Extract provided
= = = =

Subprocessor list template for SaaS vendors
Every SaaS company relies on third-party vendors to host infrastructure, send emails, process payments, and run analytics. Those vendors are subprocessors, and every modern buyer expects to see them listed, categorized, and mapped to the data they touch. A messy or missing subprocessor list is one of the fastest ways to stall a security review. This guide explains what a subprocessor is, why procurement teams care, which fields you need to track, and how to maintain a list that answers buyer questions before they become bottlenecks. It also includes a copyable template table you can paste into a spreadsheet or publish directly on your trust center.
What is a subprocessor and why do buyers ask about them?
A subprocessor is any third-party organization that processes personal data or sensitive information on your behalf. If you use AWS for hosting, Stripe for billing, SendGrid for transactional email, or Mixpanel for product analytics, those are all subprocessors. They do not work for your company directly, but they handle data that belongs to your customers.
Buyers and procurement teams ask about subprocessors for three reasons. First, they need to understand the full chain of custody for their data. If a buyer uploads customer records into your platform, those records may flow through your primary database, a backup service, an analytics pipeline, and a customer-support tool. Each link in that chain is a risk surface the buyer must evaluate.

= = = =

Stored records
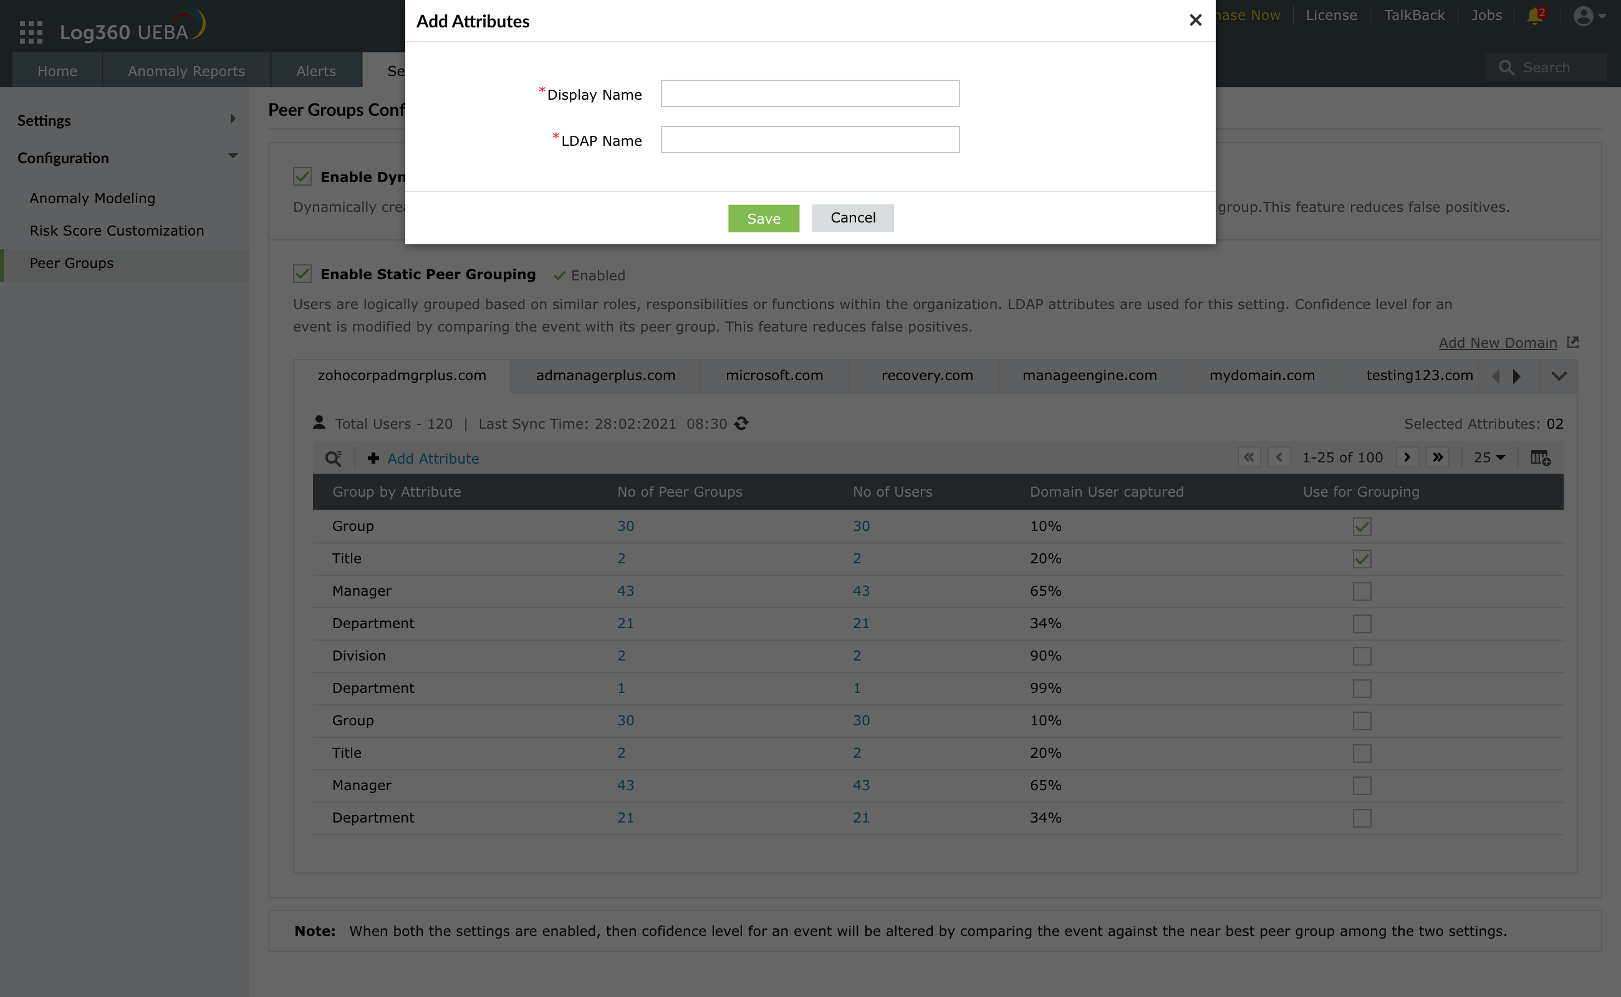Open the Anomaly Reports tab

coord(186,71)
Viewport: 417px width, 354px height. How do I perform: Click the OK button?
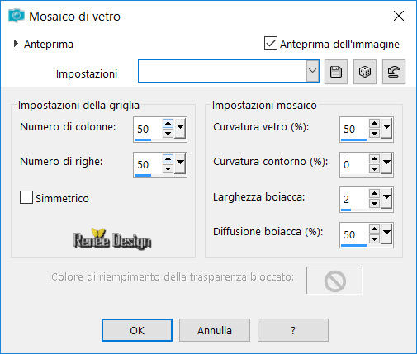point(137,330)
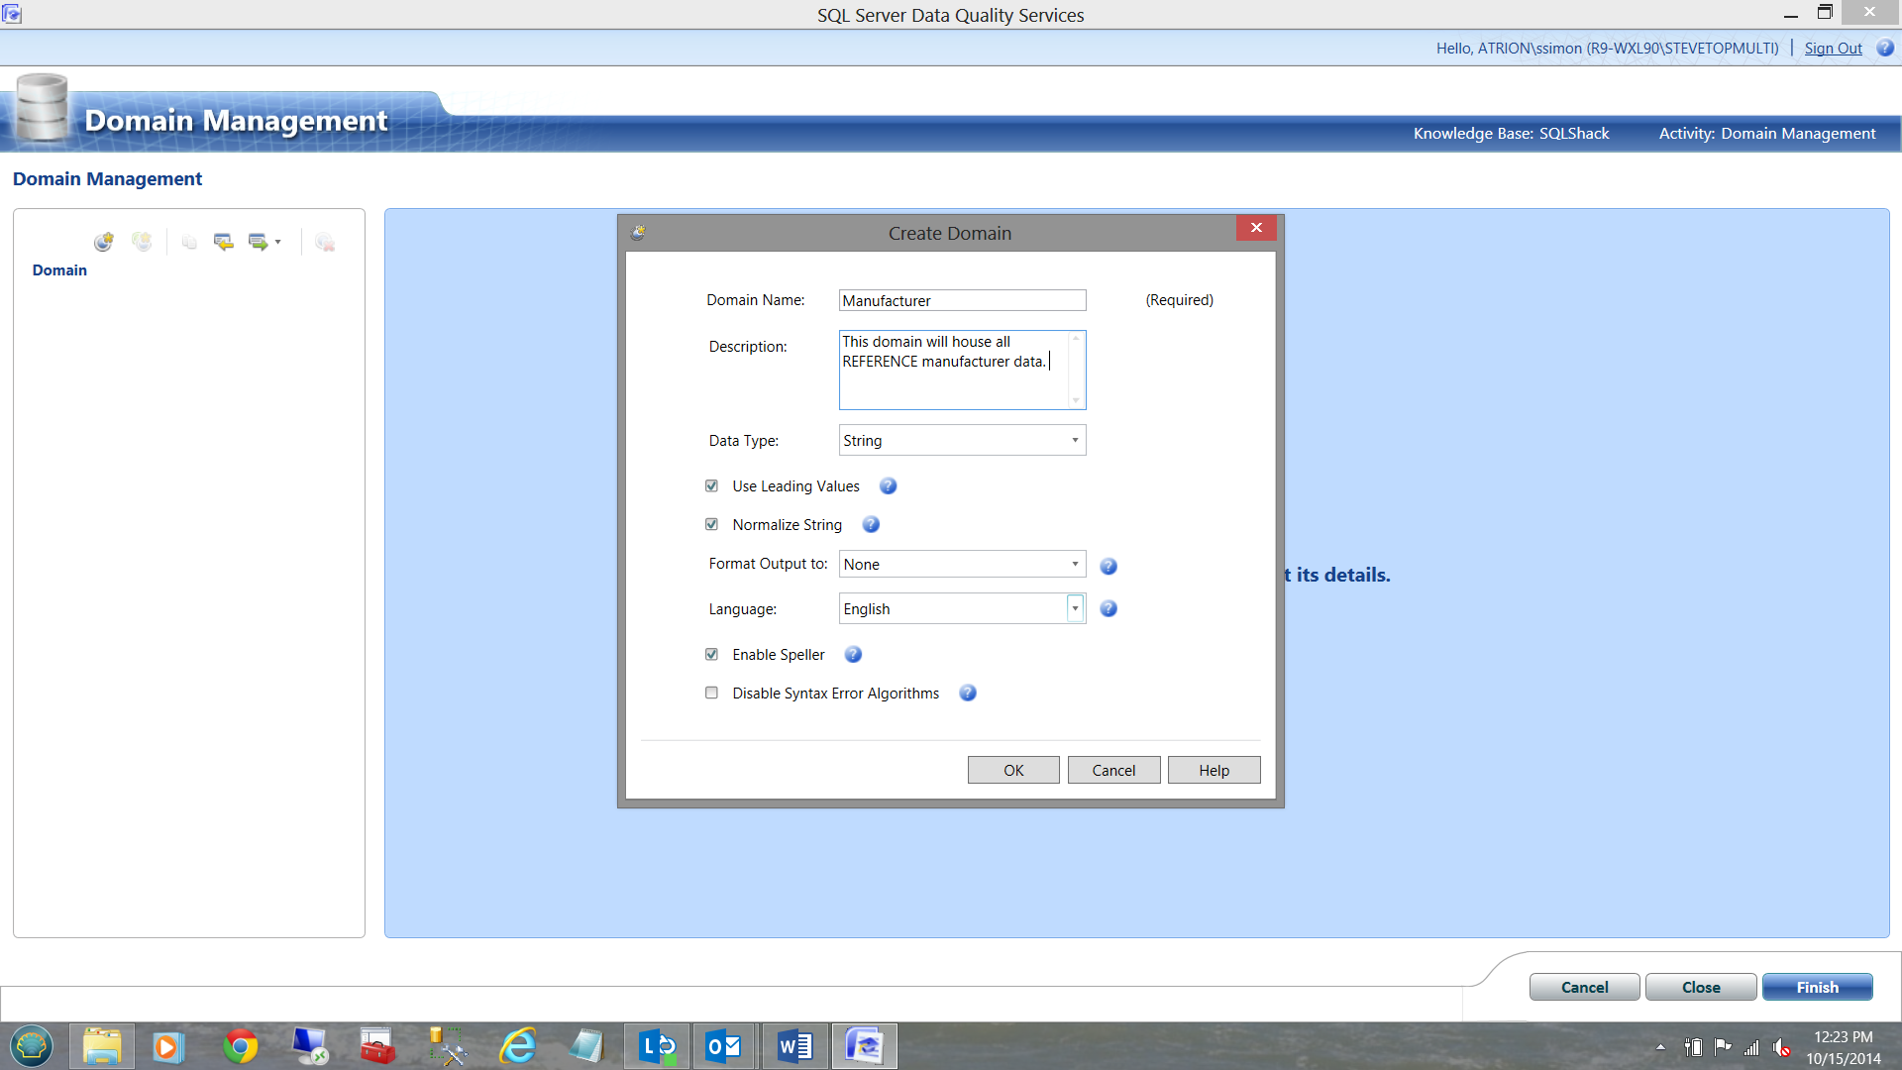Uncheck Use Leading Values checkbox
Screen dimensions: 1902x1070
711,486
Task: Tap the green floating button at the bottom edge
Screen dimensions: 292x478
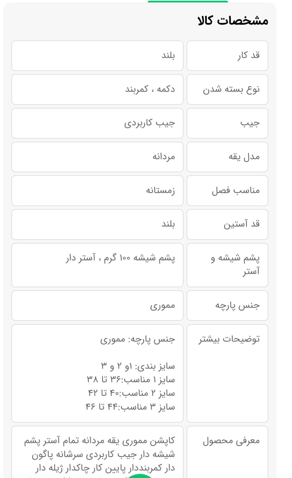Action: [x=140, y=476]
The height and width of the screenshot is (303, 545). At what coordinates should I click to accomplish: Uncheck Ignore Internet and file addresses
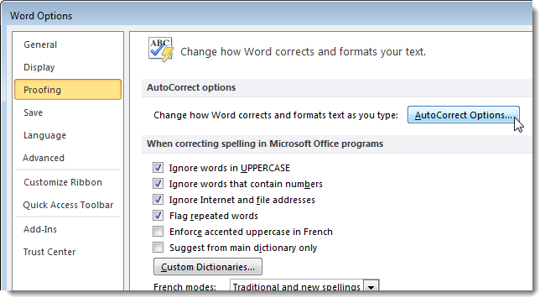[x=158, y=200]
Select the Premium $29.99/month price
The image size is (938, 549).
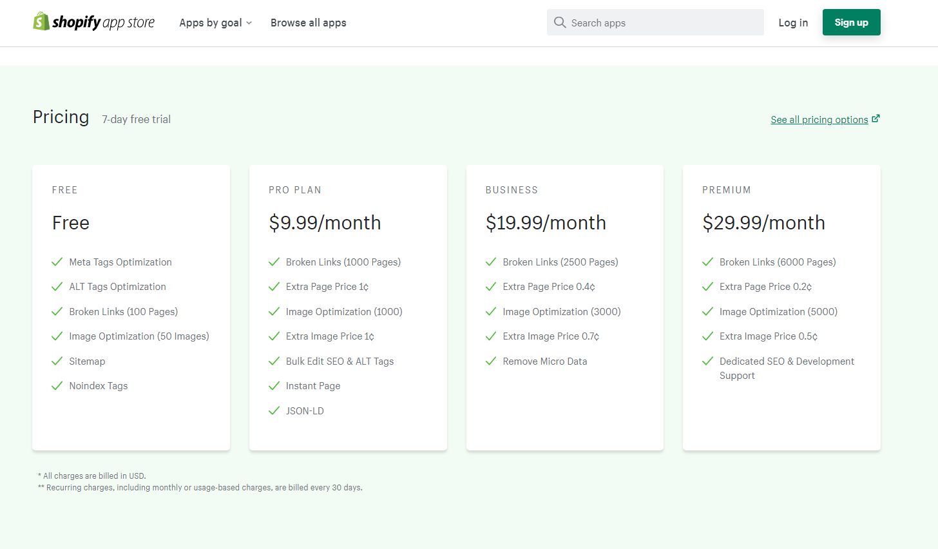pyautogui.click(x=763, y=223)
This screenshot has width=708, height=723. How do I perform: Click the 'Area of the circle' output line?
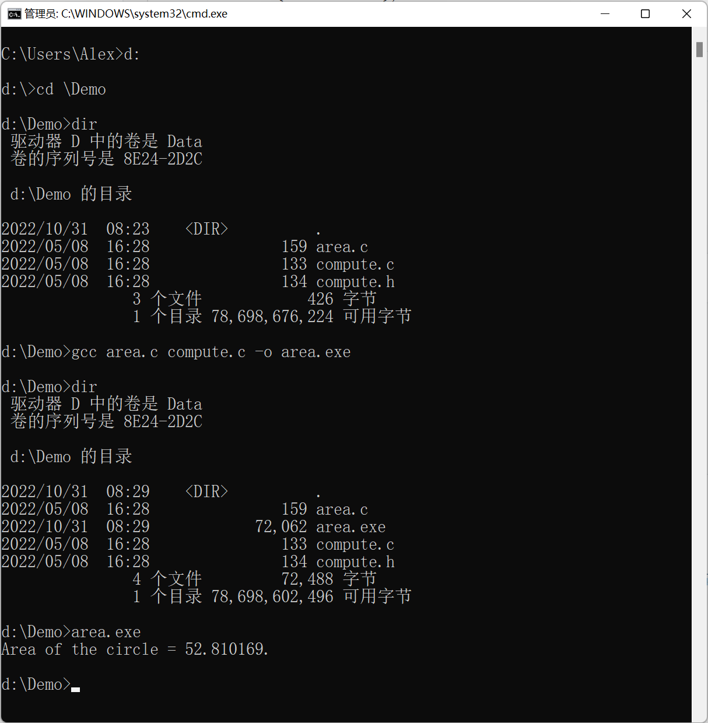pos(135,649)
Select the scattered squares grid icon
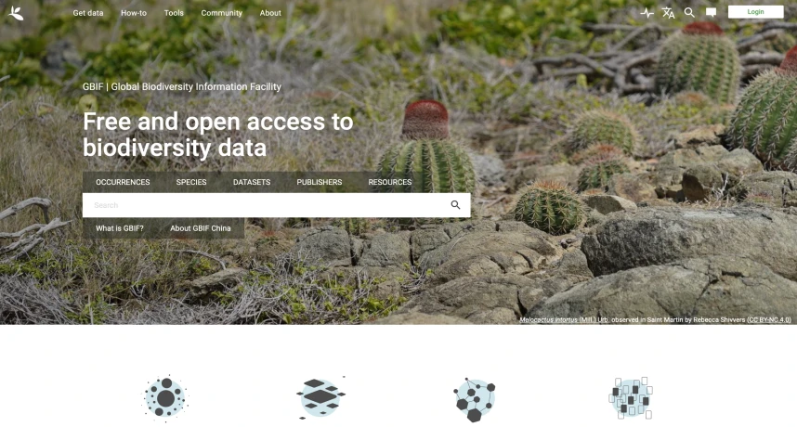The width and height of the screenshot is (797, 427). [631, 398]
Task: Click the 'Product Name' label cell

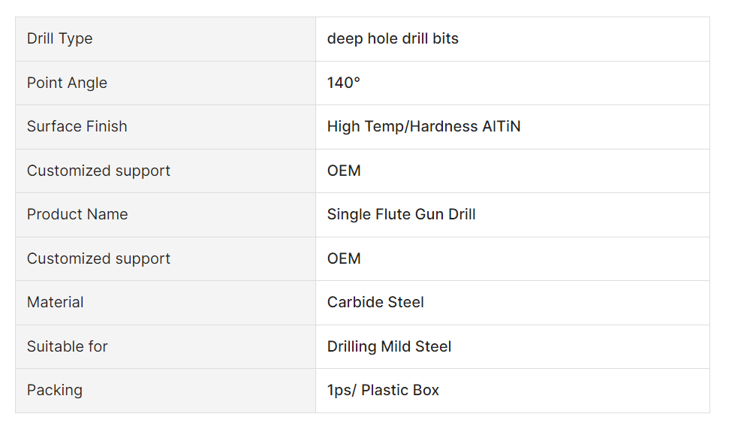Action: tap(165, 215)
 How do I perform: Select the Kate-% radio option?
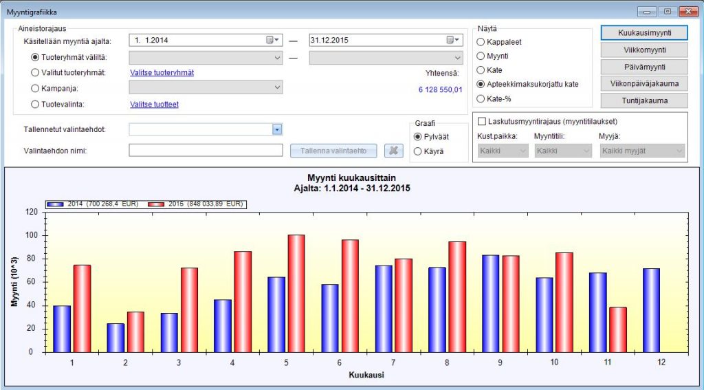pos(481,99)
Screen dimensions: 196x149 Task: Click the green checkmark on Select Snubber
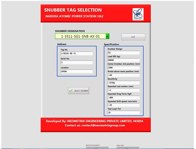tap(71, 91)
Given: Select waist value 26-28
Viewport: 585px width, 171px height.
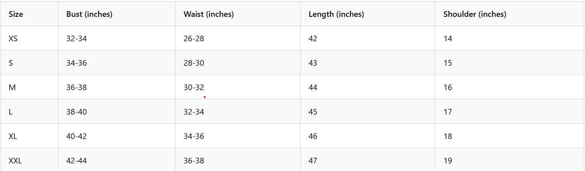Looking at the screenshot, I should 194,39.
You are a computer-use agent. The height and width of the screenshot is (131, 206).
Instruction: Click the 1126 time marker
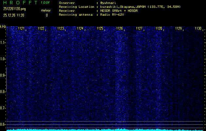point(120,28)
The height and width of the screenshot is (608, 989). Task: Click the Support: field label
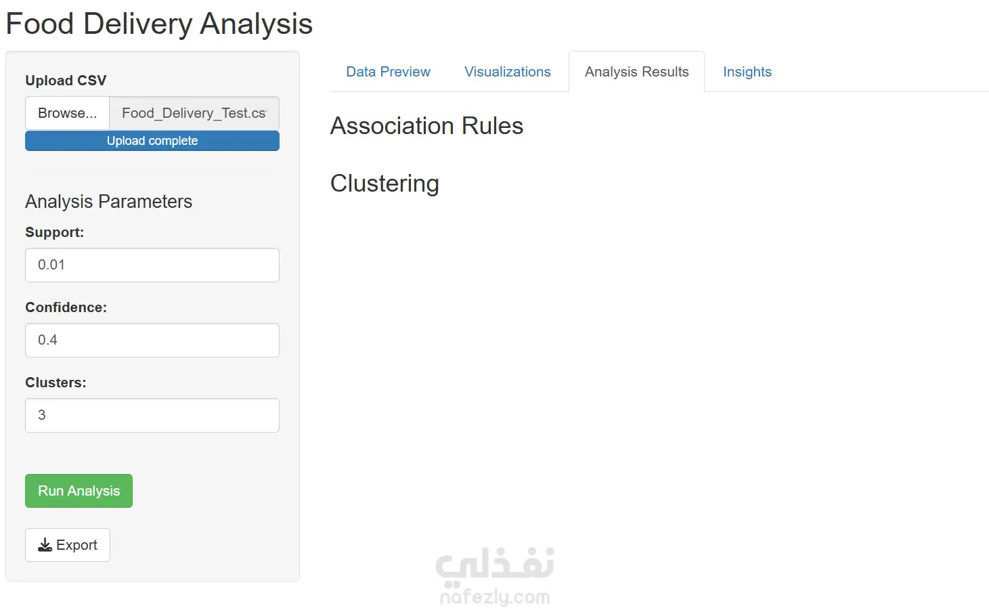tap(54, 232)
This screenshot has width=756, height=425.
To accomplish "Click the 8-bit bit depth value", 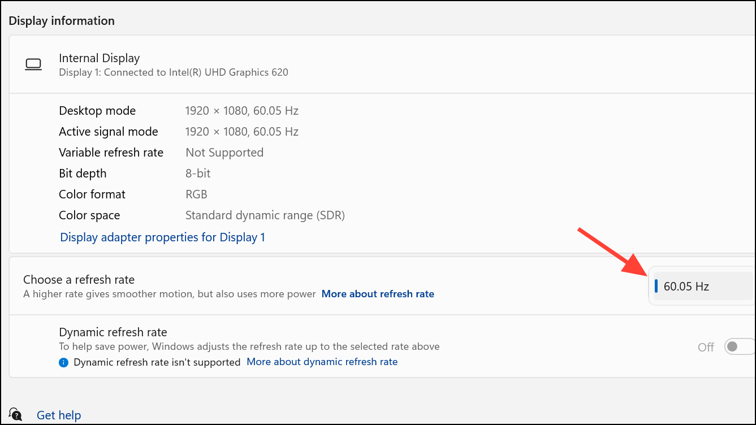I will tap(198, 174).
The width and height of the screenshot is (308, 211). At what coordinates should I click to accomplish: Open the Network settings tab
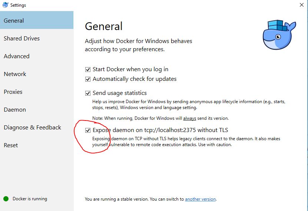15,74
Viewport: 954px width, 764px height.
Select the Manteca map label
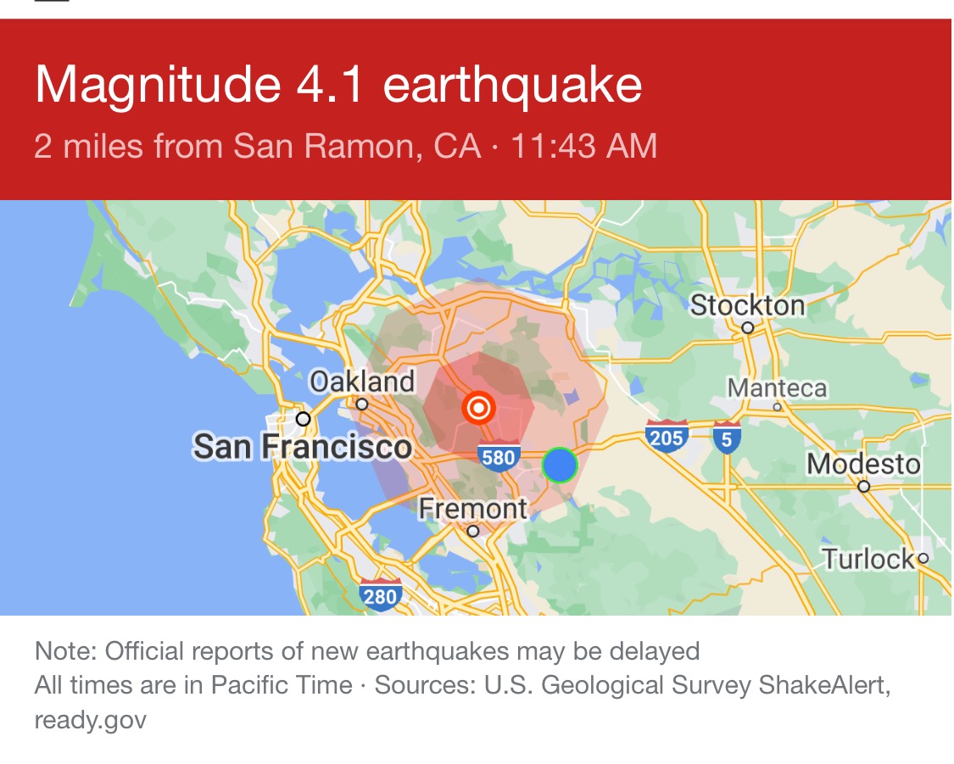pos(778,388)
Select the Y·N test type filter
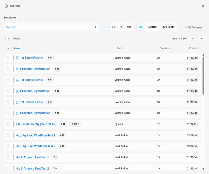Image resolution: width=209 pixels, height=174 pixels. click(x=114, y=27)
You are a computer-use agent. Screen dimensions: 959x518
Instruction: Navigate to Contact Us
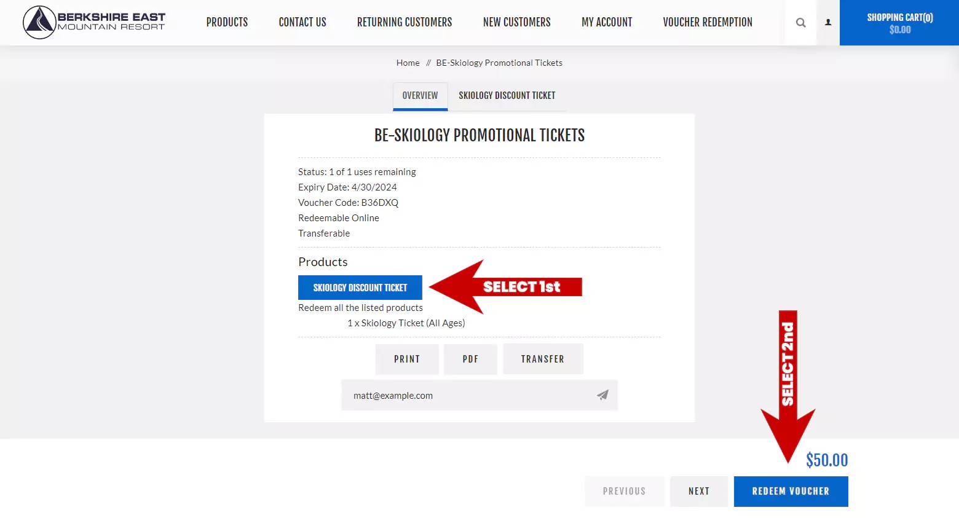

= = = =

What to do
a - From the subprocessor guide, repeat word for word the part that opens with the words containing "Subprocessor list template" and closes with "your trust center.".
b - According to the subprocessor guide, what is one of the fastest ways to stall a security review?

Written answers
a -
Subprocessor list template for SaaS vendors
Every SaaS company relies on third-party vendors to host infrastructure, send emails, process payments, and run analytics. Those vendors are subprocessors, and every modern buyer expects to see them listed, categorized, and mapped to the data they touch. A messy or missing subprocessor list is one of the fastest ways to stall a security review. This guide explains what a subprocessor is, why procurement teams care, which fields you need to track, and how to maintain a list that answers buyer questions before they become bottlenecks. It also includes a copyable template table you can paste into a spreadsheet or publish directly on your trust center.

b - A messy or missing subprocessor list.